The 125-year-old Cincinnati Observatory is buzzing this week, with astronomer hopefuls like Anne and Joel Bayou stopping by to find eclipse glasses before they all run out.
"My mom wanted two, and my sister wanted two, and I have a friend who couldn't find them anywhere," Anne said.
And that's the bad news: Stores everywhere are running out of the official NASA-approved glasses. CLICK HERE to see what stores may have them in stock.
Old-fashioned alternative to glasses
Inside the observatory, director Dean Regas is gearing up for the big day Aug. 21.
But even he expects to run out of glasses at any time.
So he suggests alternative ways of watching, such as an old-fashioned pinhole projector, the way millions of schoolchildren watched the last solar eclipse back in 1979.

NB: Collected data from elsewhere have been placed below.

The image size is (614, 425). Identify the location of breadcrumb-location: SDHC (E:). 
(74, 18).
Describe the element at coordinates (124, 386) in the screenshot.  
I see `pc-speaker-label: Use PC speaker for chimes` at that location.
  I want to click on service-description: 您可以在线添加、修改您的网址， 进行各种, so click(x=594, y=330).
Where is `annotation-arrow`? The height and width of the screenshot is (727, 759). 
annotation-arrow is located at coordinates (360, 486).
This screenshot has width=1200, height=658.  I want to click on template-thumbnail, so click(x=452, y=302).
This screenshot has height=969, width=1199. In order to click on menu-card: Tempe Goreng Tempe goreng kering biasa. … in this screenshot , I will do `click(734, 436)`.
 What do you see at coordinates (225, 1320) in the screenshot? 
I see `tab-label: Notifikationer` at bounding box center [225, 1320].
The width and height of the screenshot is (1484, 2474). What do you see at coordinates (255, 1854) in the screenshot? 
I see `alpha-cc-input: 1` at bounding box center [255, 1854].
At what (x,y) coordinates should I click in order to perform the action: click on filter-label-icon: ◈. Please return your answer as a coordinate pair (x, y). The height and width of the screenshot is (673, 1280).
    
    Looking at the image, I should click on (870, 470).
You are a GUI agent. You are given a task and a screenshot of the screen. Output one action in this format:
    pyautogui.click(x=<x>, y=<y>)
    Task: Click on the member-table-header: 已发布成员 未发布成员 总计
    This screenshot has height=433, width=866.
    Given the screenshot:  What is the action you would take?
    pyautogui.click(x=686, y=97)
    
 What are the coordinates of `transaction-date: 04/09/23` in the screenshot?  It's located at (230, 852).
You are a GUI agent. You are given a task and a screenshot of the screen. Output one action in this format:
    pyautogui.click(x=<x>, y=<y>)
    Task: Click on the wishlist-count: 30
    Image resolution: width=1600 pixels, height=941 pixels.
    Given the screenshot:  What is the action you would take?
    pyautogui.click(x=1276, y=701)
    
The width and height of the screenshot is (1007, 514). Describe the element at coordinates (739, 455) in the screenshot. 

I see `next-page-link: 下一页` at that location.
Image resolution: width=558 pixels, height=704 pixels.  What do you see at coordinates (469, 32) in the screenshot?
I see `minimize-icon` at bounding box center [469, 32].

Regas says anyone can make a safe pinhole projector with a cardboard box, or even just two pieces of cardboard.
"What you do is put a pinhole in a piece of paper or a box, let the light come through the hole to the ground, and watch the image on the ground," Regas explained. "If done correctly, it should make a picture of the eclipse, and you can watch the sun get smaller and smaller in real time."
The smartphone alternative
Regas says he is hearing from many people who plan to record the eclipse on their smartphone, perhaps to post on Facebook.
But experts say pointing your phone at the sun for several minutes might not be the best idea.
"If you have your camera phone pointed at the sun for long periods of time, it could damage the electronics inside of it," Regas said.
NASA says it's OK to snap a few quick photos of the eclipse. Apple has said there is no issue taking photos of the sun with iPhones.
But if you are shooting the sun for more than a few seconds, NASA suggests placing a darkening filter or eclipse glasses over your phone's camera to prevent any possible sun "burn-in" that could leave a white dot on future photos.
"Hold that filter in front of the camera," Regas said, "and that will help out a lot."
If you don't have any way of filtering the sun, tech blogs suggest you lower the amount of light your phone allows in.
On an iPhone, look for a picture of the sun next to the yellow focus square. With your finger, drag the sun down the screen, which will darken the picture and let less light in.
The concerns may be overblown. But when it comes to a $500 phone, Regas says better safe than sorry.
That way you don't waste your money.